A quick reader’s guide: Release It!, by Michael T. Nygard
There are days when I believe that anyone can develop a web app. But even when I’m willing to go that far, I’m never prepared to say that anyone can deploy reliable software. There are questions of scaling, user-generated errors and a plenty of problems waiting whenever an application has to function in the real world. Release It! is a practical guide to making sure that your software can actually survive in the real world, though, and it will leave you properly paranoid about how you write your applications in the future.
Nygard takes a ground up approach, teaching readers how to design applications to avoid key issues in the first place. The chapters are laid out with case studies of specific errors, paired with solutions. However, don’t expect this book to do the work for you. There are minimal code snippets included and those are only meant as examples.
Development: Forth Warrior
According to the readme, Forth Warrior is “a game of programming, stabbing and low cunning.” It doubles as a fun way to practice using your knowledge of Forth. There are a few similar games out there for other languages, too.
Funding: Think your investors are being difficult? Read this.

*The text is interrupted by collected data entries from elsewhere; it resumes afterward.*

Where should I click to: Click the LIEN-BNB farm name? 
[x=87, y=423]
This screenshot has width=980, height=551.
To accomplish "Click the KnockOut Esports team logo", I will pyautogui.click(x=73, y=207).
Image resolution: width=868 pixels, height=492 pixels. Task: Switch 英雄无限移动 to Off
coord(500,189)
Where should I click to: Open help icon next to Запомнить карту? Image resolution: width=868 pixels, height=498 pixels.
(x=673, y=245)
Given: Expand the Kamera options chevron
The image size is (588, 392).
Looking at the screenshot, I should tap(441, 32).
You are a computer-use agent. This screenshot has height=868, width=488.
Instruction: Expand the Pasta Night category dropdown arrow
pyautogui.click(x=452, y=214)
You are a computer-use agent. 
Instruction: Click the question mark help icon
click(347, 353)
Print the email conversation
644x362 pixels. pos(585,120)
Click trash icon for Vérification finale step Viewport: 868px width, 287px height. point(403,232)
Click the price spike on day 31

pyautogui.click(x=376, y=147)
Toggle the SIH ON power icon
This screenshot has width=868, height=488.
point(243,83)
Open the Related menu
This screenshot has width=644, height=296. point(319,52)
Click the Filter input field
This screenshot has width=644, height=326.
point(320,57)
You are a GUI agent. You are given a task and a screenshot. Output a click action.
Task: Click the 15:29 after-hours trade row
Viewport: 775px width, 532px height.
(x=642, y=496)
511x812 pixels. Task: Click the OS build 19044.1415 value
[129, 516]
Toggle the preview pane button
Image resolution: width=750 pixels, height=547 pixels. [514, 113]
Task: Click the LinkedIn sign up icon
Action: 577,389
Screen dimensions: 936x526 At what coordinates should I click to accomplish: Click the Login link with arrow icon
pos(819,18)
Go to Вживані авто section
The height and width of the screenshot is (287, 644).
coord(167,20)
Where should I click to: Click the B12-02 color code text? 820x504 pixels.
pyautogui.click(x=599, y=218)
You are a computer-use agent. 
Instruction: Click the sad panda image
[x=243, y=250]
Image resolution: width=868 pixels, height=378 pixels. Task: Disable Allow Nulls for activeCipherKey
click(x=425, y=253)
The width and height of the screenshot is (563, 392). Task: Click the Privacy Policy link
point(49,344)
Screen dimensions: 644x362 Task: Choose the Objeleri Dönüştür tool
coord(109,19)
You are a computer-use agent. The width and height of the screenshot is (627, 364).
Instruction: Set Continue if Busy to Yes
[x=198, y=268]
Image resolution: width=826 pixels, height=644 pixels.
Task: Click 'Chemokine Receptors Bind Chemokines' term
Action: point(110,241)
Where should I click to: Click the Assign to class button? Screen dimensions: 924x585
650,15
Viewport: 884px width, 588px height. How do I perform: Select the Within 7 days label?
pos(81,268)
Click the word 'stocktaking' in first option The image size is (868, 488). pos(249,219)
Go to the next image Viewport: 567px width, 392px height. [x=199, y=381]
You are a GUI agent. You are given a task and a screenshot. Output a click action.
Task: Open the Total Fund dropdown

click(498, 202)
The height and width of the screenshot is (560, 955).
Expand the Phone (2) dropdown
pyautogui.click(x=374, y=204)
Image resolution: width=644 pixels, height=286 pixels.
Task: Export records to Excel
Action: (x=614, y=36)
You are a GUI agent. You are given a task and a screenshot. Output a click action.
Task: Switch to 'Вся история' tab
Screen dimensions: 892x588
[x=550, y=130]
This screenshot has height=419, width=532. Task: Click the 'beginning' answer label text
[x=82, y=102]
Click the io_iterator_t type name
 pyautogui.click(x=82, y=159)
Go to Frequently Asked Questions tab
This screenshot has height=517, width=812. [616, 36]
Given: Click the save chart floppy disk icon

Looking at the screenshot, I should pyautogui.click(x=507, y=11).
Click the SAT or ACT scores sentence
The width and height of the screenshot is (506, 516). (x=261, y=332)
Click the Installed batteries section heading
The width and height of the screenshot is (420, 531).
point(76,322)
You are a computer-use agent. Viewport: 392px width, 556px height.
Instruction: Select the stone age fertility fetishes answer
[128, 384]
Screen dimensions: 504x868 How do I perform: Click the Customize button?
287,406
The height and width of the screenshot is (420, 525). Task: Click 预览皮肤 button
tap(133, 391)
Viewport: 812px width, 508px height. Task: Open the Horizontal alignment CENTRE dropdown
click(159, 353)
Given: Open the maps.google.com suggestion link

The mind of an investor is a mysterious place, but the better you can understand it, the more likely that you can recognize when your interests and an investor’s are very different. After all, investors and entrepreneurs can have very different goals for the same business.
Operations: Decoding the deadpool: How to tell when a startup has failed
Startups grow quickly, but they can also fail quickly. It’s hard to tell just when a startup is done, which in turn makes it easier for accelerators, investors and other folks with stakes in different startups to paint rosier pictures of their own success.
Marketing: The app stores are getting full: Only 2 percent of iPhone top publishers in U.S. are newcomers, 3 percent on Google Play
You can’t just build a mobile app and slap it into the appropriate app store — even if once, very long ago, that was enough to get you a few purchases, it’s not nearly enough now. There is major competition that you have to be aware of and that you must address as you’re planning your marketing efforts.
Beyond Tech: How (and why) to intentionally set yourself up for failure
We learn much more from failures than from successes. Provided you can create a safe environment in which to fail, setting yourself up so that you can’t easily succeed — at least immediately — guarantees that lessons will stick with you.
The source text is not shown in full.